In June, over 3,300 workers across 70-plus companies in the U.K. began participating in a pilot program of a 30-hour, four-day work week. The six-month trial, organized by the not-for-profit 4 Day Week Campaign, aims to improve their overall well-being by providing extra time to rest and recover (without reducing pay). The goal, according to campaign director Joe Ryle, is “less stress, less burnout, less overwork.”
And those hours off work might not just benefit human health—they could be good for the planet as well.
“Moving to a four-day week is a relatively quick way of bringing down emissions,” Ryle told The Daily Beast.
The science seems to bear this out, at least in highly industrialized nations. For example, one of Nässén’s studies of Swedish households from 2015 found that every 1 percent reduction in working time reduced carbon emissions across the country by 0.8 percent. Another 2012 study suggested that scaling back work hours by 10 percent in industrial countries could reduce their carbon footprint by over 14 percent annually. Most of those reductions come from energy saved on office building lighting, air conditioning, computer usage, and commuting. And in early 2020, COVID lockdowns caused a 5.4 percent drop in global carbon dioxide emissions (that number quickly rebounded as restrictions lifted later in the year).
So, it seems that in general, less time at work equals lower emissions. But, experts caution, how people spend their personal time matters too.
Activities that are more expensive also tend to be more environmentally costly. Travel, particularly by plane, is an especially carbon-intensive undertaking. So are consumption-driven activities, like shopping. Whereas “reading a book, having a conversation, or going for a walk are obvious low-emitters,” said Nässén. It turns out that sleeping might just be the greenest activity of all. A 2019 study of nearly 5,000 households in Austria found that sleeping (and generally vegging out) was the least carbon-intensive way for a person to spend their free time; in contrast, going out to eat at a local restaurant emitted nearly 20 times as much carbon dioxide.
However, even sleep isn’t necessarily carbon neutral. In the summer and wintertime, for instance, folks often leave air conditioners or heaters running all night in order to stay comfortable. And sleeping with a noise maker or other plugged-in device could consume extra nocturnal energy.

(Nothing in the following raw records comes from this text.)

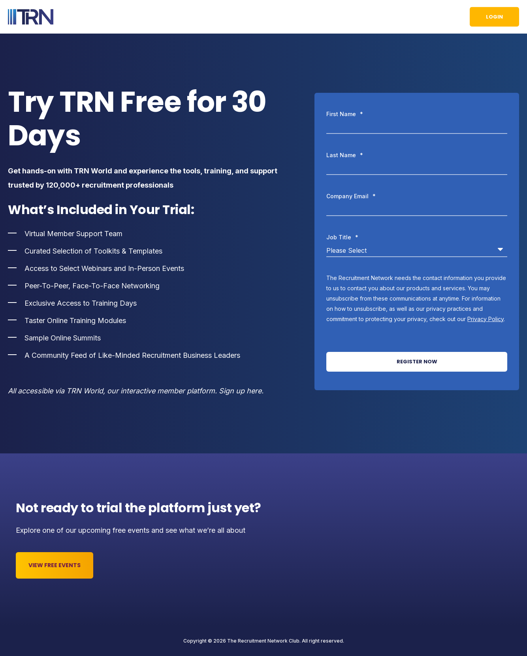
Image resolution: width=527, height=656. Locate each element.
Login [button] (494, 16)
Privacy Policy (485, 319)
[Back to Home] (30, 17)
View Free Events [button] (54, 565)
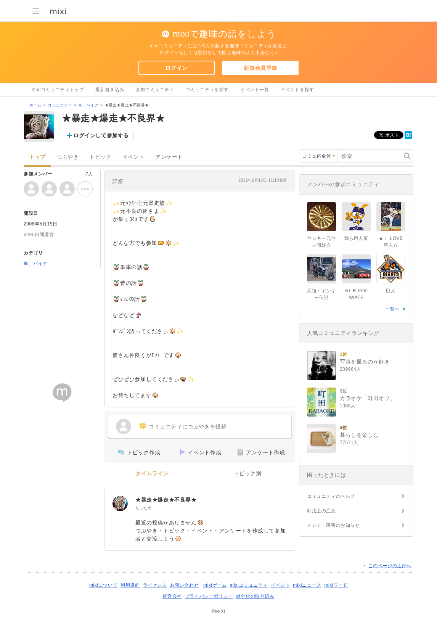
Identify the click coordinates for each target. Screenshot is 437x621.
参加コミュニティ (155, 89)
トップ (37, 157)
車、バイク (88, 105)
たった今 (143, 508)
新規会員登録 (260, 68)
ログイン (176, 68)
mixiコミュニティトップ (58, 89)
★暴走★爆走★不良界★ (166, 500)
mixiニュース (307, 585)
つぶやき (67, 157)
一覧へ (392, 309)
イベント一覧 (254, 89)
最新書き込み (109, 89)
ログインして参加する (101, 135)
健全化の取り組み (255, 596)
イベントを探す (297, 89)
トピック (100, 157)
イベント (133, 157)
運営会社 (172, 596)
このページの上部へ (389, 565)
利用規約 (130, 585)
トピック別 (248, 473)
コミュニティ (60, 105)
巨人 (390, 290)
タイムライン (152, 473)
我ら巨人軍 (356, 238)
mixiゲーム (215, 585)
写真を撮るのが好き (365, 362)
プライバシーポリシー (209, 596)
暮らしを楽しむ (359, 435)
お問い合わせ (184, 585)
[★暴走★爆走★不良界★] (120, 503)
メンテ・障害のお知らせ (333, 525)
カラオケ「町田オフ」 (367, 398)
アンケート (169, 157)
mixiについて (103, 585)
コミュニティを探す (207, 89)
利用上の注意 (321, 510)
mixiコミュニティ (249, 585)
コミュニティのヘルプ (331, 496)
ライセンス (155, 585)
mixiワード (336, 585)
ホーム (35, 105)
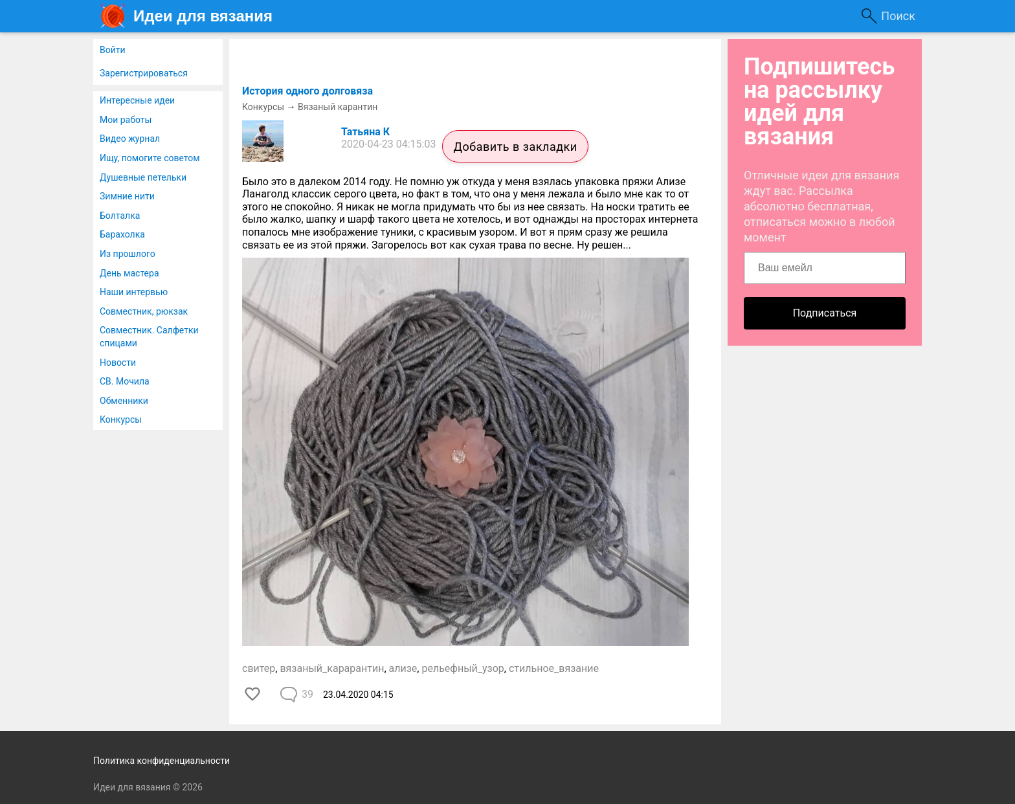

Ultimately, Porter thinks that this sort of “personal responsibility” narrative by itself is insufficient in the fight against climate change. “Sleep is an environmental justice issue,” he said. “There are so many different things, both class and race, that disproportionately affect how people of color sleep.” To reduce emissions in a meaningful way and give everyone adequate time to rest, developed nations need to address larger, more structural issues, like unrestricted industrial growth and socioeconomic inequities.
Buchs believes that our current pandemic-altered economic landscape might offer an opportunity to allow some degrowth practices to take root naturally (albeit in a less intentional way than many degrowth advocates would like). “Some economists think that this could be part of an obvious sort of era where we see very low growth rates anyway, and where policymakers have to adjust to this very new context,” she said. She sees the growing interest in programs like the 4 Day Week Campaign as a sign that this shift has already begun.
For his part, Ryle hopes that 4 Day Week’s impact will ripple into environmental justice circles, too. “We need to be taken much more seriously by the climate movement,” he said.
Nässén sees implementing shorter work weeks and encouraging people to get more rest as a far easier sell than many other sweeping climate policies.
“While many pro-environmental lifestyle changes are [purely] sacrifices, this is a bit of both,” he said. “You’ll sacrifice a bit of consumption, but you’ll get more time for recovery or to do the things that matter to you.”
As much as we might wish it could, more hours spent dozing off won’t magically solve climate change. But restructuring the work week to allow for more rest could be a significant step towards a sustainable future—one where we can all… sleep just a little easier.